Como ocurrió con sus dos libros de 2015, Kafka en traje de baño (de crónica) y Los gatos de Schrödinger (una novela), en Mil monos muertos, compuesto por ocho relatos, Franco Félix no se apura por ocultar –más bien, parece que la presume– la tradición narrativa a la que aspira. No se trata, insisto, de una tradición necesariamente oculta pero sí exigente, no sólo para el lector sino para la estirpe de autores que han buscado formar parte de ella. “Este pueblo es propiedad de Irán Castillo”, uno de los mejores relatos del volumen (si medimos con la vara humorística), es también uno donde se hace referencia explícita a esta resistente tradición.
Dos cuentos más destacan especialmente: “La inutilidad de volar”, con el que abre el volumen, y “Objeto A goza la muerte”, con el que cierra. En ellos una situación cotidiana (la discusión de baño de una pareja) o una disparatada o fantástica (un tipo hace un pacto con un demonio de poca monta) dan para construir complejos edificios intelectuales (de la misma manera en que dormir donde no es permitido detona un castillo narrativo clásico). Aunque hay un tema que más o menos hila a los ocho relatos (se insiste en el problema del suicidio y la muerte) resulta más interesante cómo algunas situaciones –algunas decididamente disparatadas, otras menos efectivas– dan para construir relatos, aprovechando canteras conceptuales de la pseudociencia pero también del psicoanálisis, la filosofía y la teología (y ocasionalmente a la cultura popular). Aunque la sombra de Donald Barthelme (un valiente narrador que, como Lydia Davis, se exigió escribir a la sombra de Beckett) también se proyecta sobre varios de los relatos de Félix, debe decirse que la prosa entre neurótica y vigoréxica lo acercan más a la órbita de David Foster Wallace, un ensayista destacado que, en contraste, fue desigual en sus relatos. Es la razón por la que relatos contenidos y breves como “Este pueblo pertenece a Irán Castillo” sean más efectivos que el arriesgado “Muertes falsas” (que puso y disparó la trampa de engolosinarse con ciertos recursos narrativos, como el uso del pie de página, que famosamente Foster Wallace exprimió).
Algo más debe decirse sobre la capacidad imaginativa que delata el libro: los personajes-situaciones colindan a menudo con lo inverosímil, en vecindad con lo absurdo, sin demasiada ceremonia.

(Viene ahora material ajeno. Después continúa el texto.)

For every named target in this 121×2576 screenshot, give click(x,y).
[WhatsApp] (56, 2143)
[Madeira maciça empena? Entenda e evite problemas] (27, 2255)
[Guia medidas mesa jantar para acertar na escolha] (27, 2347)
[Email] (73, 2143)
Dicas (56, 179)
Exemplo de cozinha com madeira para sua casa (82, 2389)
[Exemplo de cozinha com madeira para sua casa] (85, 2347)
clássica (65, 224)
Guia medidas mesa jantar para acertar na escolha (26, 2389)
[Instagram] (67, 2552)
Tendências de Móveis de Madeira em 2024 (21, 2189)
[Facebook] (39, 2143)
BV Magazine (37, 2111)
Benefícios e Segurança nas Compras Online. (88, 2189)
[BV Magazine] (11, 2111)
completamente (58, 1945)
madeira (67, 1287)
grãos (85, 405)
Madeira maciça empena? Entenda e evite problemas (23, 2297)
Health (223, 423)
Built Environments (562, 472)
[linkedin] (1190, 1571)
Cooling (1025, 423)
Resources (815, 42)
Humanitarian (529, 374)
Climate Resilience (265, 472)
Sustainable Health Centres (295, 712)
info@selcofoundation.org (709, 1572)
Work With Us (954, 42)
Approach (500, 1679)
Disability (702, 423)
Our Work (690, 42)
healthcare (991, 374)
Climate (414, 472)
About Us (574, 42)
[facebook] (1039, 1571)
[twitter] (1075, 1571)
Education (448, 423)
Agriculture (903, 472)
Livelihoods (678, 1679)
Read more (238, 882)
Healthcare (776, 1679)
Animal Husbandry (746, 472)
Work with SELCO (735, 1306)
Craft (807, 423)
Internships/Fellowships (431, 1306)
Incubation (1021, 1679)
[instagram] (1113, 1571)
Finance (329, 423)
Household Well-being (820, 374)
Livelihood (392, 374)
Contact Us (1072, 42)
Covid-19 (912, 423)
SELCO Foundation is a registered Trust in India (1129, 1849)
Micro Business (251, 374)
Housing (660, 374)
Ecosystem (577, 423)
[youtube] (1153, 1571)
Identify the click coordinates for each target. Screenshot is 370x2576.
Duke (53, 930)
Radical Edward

En “Esto es, innegablemente, una pipa”, un trío de drogadictos descubren su vocación empresarial después de exhumar un cráneo con el que crean una mítica pero efectiva pipa para fumar mariguana. En “Chicas suicidas” una estudiante es persuadida por su novio, un practicante de sumo a quien sólo conoce en línea, de ingresar a la industria del porno, sacándole provecho a una malformación que la hace ideal para un nicho de mercado. La malformación, un grotesco lunar con forma de calavera, repentinamente comienza a hablarle a la estudiante. ¿A quién se le ocurren cosas así? A Franco Félix.